**PASSAGE:**
----------
- Type: NHS hospital trust
- Chair: Martin Gower
- Chief executive: Neil Carr

= South Staffordshire and Shropshire Healthcare NHS Foundation Trust =

South Staffordshire and Shropshire Healthcare NHS Foundation Trust ran the Birmingham Inpatient Drug Treatment Service, The Redwoods Centre, Oak House, and Elms House in Shrewsbury, St George's Hospital and the Flanagan Centre, Stafford, George Bryan Centre in Tamworth, Castle Lodge in Telford.

It closed the Margaret Stanhope Centre in Burton on Trent in 2012 and has been criticised for reducing mental health provision for the town. Castle Lodge, in Dawley has also been closed temporarily and that has provoked a review of mental health services in Telford.

In March 2015, Hampshire County Council awarded the trust's Inclusion Drug Services a £41.3m contract for adult substance misuse services previously provided by Solent NHS Trust. Solent claimed there had been a serious error in the scoring of their bid. They entered into a procurement dispute.

It was named by the Health Service Journal as one of the top hundred NHS trusts to work for in 2015. At that time, it had 3008 full-time equivalent staff and a sickness absence rate of 4.68%. 61% of staff recommended it as a place for treatment and 56% recommended it as a place to work.

The trust used Healios, an online cognitive behavioural therapy platform, for children and adolescents suffering from anxiety.

It merged with the Staffordshire and Stoke-on-Trent Partnership NHS Trust in 2018 forming a new organisation called Midlands Partnership NHS Foundation Trust.
----------
[Stored data]
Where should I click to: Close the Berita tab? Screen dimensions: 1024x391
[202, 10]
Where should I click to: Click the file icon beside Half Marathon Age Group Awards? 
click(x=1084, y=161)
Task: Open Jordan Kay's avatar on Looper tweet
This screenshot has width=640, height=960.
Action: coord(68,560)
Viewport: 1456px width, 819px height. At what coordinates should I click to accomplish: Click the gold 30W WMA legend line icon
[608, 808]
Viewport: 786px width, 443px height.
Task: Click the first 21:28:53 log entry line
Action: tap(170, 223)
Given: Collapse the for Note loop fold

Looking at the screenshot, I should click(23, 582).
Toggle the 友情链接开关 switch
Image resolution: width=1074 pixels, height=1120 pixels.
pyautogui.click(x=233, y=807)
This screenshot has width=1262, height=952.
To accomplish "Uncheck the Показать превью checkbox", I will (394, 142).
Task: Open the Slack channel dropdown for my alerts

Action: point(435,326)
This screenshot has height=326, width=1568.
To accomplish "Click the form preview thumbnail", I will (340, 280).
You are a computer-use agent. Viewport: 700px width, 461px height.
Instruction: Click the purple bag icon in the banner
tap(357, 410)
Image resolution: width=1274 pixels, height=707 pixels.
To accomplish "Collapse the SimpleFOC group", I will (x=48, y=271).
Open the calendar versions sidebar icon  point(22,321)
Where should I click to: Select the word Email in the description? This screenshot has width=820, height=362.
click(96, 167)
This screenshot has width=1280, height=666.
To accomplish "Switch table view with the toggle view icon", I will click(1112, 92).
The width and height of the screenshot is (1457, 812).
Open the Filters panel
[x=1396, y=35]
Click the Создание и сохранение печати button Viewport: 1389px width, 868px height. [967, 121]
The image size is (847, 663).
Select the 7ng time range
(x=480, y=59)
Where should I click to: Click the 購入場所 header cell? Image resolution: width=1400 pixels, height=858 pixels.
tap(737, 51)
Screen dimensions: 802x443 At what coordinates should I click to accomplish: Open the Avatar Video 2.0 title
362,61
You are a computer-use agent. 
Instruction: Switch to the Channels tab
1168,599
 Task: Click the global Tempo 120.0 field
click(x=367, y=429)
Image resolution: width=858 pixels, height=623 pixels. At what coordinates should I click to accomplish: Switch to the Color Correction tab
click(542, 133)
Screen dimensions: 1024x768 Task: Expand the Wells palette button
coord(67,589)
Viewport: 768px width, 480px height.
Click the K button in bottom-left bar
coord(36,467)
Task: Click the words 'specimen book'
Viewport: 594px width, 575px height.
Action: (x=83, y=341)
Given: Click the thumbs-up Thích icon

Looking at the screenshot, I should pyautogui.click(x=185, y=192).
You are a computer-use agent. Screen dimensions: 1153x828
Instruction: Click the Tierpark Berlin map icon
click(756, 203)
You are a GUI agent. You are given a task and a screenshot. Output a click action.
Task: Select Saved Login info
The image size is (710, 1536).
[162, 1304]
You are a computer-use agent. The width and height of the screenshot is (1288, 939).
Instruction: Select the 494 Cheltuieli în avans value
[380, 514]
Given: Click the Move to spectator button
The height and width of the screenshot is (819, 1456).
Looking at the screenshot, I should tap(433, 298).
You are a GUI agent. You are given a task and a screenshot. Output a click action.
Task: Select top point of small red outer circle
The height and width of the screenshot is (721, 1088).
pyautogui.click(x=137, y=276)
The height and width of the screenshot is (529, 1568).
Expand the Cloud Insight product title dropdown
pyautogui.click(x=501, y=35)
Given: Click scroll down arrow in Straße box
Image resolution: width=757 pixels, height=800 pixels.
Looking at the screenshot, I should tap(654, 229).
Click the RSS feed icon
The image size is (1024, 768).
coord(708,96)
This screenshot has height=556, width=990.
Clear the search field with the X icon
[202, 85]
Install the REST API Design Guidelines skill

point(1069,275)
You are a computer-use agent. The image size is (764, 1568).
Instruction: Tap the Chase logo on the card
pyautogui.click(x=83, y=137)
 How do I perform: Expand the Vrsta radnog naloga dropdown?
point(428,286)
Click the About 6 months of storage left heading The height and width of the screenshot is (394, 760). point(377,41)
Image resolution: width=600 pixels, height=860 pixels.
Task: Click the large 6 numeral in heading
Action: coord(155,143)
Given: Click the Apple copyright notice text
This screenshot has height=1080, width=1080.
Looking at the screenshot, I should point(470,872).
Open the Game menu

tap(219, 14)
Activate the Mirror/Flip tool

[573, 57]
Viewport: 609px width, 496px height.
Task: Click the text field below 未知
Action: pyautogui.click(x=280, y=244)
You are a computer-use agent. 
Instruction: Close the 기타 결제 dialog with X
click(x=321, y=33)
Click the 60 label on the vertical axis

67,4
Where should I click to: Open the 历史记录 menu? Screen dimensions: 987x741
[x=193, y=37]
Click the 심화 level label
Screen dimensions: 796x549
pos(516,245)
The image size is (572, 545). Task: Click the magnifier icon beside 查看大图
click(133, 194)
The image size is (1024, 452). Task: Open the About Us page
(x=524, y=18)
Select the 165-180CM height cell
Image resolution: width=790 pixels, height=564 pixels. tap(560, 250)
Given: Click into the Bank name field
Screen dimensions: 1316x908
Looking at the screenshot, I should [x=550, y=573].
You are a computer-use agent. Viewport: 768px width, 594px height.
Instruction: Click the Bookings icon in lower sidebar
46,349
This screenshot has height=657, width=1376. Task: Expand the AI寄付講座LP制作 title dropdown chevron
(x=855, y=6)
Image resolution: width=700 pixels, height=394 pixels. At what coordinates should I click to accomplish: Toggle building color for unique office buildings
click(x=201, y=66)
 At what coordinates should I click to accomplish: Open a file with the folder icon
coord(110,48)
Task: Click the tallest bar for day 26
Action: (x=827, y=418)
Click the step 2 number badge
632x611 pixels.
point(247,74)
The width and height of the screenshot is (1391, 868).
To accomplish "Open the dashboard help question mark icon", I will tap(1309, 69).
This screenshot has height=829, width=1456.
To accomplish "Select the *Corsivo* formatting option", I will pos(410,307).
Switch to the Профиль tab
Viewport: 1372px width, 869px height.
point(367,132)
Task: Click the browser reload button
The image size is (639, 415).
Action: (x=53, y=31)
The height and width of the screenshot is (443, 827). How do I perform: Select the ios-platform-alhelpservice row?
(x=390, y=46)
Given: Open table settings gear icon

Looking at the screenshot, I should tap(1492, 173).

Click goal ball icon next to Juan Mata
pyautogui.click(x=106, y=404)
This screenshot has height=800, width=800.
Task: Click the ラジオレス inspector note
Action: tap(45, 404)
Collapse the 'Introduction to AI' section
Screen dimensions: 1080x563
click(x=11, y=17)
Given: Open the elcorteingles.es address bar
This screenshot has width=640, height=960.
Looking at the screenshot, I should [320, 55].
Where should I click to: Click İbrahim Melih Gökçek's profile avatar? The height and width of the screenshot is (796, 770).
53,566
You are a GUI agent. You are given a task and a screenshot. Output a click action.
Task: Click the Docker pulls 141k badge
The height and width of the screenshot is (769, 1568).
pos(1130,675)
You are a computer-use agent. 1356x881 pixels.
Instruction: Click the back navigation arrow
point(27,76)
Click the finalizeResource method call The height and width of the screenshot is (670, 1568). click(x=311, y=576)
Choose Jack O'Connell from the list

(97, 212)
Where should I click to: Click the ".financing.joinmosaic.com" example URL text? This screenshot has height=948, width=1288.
----------
**PROBLEMS TO SOLVE:**
1 - In the trust article, what was the value of the contract that Hampshire County Council awarded to the trust's Inclusion Drug Services in March 2015?
2 - List every service or site named in the trust article's sentence beginning "South Staffordshire and Shropshire Healthcare NHS Foundation Trust ran".

**TASK RESULTS:**
1 - £41.3m

2 -
Birmingham Inpatient Drug Treatment Service
The Redwoods Centre
Oak House
Elms House
St George's Hospital
the Flanagan Centre
George Bryan Centre
Castle Lodge